**What to work on:** Within the listing below, determine how many lines hold the word "filter". Give the number with no commentary.

**Information given:**
'''
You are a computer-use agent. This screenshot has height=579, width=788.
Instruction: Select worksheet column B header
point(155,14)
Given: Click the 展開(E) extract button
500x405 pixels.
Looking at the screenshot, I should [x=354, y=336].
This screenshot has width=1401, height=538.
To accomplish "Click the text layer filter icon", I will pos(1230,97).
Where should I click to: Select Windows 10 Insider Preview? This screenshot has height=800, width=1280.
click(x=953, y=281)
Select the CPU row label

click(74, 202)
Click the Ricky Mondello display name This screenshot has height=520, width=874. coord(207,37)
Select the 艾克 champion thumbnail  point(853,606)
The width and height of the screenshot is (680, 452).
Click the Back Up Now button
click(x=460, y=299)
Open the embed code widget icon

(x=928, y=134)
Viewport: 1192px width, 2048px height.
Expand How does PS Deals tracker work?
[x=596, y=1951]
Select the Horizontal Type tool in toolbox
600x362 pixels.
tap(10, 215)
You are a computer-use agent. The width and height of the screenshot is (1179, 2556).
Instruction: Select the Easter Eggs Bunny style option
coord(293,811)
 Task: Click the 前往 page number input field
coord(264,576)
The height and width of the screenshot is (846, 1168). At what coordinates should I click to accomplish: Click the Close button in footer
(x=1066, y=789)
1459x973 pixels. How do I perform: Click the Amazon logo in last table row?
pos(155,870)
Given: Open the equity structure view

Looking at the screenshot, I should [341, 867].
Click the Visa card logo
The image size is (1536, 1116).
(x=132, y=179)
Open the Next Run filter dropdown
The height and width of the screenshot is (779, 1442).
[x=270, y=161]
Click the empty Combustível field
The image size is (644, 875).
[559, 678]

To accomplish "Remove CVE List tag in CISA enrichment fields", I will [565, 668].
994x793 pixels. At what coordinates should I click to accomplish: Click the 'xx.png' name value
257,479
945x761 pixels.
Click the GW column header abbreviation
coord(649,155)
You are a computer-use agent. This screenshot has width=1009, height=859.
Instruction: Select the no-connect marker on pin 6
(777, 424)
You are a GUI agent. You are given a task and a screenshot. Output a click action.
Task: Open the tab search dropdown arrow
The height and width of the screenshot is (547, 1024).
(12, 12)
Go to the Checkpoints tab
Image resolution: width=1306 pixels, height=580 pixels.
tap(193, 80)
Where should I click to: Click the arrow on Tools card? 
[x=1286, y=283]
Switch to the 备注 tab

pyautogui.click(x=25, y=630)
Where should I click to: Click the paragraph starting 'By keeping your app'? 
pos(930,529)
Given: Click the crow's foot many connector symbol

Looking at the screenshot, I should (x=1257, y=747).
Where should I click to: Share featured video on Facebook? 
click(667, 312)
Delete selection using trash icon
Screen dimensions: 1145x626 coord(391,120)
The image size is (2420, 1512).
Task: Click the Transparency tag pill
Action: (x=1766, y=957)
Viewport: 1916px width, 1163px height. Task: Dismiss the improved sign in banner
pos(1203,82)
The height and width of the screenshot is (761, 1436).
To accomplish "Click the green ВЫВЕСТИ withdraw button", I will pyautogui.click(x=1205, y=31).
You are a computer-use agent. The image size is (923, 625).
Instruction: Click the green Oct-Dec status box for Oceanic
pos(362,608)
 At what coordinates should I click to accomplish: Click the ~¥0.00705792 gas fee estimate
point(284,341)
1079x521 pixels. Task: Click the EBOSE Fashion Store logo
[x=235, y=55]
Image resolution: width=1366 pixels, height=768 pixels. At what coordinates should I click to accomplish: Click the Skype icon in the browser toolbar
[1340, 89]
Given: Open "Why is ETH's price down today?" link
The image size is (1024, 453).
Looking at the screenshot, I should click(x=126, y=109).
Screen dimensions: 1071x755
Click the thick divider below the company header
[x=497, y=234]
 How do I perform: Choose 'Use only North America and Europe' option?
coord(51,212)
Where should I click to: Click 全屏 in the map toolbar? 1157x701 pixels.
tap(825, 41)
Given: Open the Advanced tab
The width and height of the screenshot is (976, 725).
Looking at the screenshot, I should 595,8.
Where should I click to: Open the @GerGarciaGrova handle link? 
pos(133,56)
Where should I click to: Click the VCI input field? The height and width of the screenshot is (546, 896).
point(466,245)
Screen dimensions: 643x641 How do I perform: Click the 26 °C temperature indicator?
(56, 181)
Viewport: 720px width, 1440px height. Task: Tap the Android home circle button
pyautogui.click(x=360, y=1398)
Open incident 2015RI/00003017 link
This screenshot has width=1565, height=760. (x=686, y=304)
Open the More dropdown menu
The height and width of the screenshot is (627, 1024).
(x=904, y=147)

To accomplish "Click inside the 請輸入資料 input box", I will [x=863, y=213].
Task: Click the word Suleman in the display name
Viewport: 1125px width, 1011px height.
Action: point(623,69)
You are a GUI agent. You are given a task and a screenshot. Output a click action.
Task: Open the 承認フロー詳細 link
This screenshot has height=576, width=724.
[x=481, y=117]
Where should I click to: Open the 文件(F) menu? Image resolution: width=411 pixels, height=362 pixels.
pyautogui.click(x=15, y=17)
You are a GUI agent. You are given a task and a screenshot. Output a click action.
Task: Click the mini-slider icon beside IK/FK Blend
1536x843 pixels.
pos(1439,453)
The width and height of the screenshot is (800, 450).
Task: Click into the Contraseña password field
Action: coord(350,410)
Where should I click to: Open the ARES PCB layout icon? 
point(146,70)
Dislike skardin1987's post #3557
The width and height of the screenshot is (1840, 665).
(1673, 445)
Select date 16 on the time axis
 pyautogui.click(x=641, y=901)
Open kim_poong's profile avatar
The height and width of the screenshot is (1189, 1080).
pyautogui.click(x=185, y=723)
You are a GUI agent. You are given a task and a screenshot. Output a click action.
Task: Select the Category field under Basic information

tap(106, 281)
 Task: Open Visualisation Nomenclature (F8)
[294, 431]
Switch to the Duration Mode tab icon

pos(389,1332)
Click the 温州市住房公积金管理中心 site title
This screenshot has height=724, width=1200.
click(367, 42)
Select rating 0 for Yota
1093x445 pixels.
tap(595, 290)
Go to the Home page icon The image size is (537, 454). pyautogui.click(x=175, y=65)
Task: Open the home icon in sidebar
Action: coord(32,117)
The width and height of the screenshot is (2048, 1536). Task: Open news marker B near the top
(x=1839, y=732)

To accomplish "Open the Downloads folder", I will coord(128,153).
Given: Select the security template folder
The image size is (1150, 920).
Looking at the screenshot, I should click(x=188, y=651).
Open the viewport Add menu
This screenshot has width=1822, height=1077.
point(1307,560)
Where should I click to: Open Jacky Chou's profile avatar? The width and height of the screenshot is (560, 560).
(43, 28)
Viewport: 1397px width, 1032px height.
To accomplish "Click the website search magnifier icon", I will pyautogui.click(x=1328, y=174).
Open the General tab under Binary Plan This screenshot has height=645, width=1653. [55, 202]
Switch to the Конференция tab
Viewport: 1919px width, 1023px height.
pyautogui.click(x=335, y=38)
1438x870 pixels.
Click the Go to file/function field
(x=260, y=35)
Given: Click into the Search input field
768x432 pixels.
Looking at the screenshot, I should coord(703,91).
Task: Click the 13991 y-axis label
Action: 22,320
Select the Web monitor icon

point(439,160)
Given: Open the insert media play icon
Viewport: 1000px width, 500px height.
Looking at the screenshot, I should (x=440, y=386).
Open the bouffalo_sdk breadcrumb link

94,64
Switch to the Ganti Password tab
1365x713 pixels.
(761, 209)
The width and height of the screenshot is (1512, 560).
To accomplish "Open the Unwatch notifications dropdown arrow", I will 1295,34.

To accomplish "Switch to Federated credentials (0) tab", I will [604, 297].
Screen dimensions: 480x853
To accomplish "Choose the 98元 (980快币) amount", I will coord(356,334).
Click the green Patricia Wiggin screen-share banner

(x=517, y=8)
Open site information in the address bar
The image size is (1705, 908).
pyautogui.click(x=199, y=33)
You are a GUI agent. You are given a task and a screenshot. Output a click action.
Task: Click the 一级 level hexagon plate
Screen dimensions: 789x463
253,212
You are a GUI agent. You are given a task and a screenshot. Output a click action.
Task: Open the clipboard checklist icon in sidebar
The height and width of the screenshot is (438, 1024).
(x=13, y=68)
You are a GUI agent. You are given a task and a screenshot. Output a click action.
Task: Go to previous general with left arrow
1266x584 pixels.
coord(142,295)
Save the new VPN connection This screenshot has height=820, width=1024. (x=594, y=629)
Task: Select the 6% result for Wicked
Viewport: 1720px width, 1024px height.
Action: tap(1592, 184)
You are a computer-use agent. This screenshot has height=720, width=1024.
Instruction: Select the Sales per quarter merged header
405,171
'''
**Your solution:** 2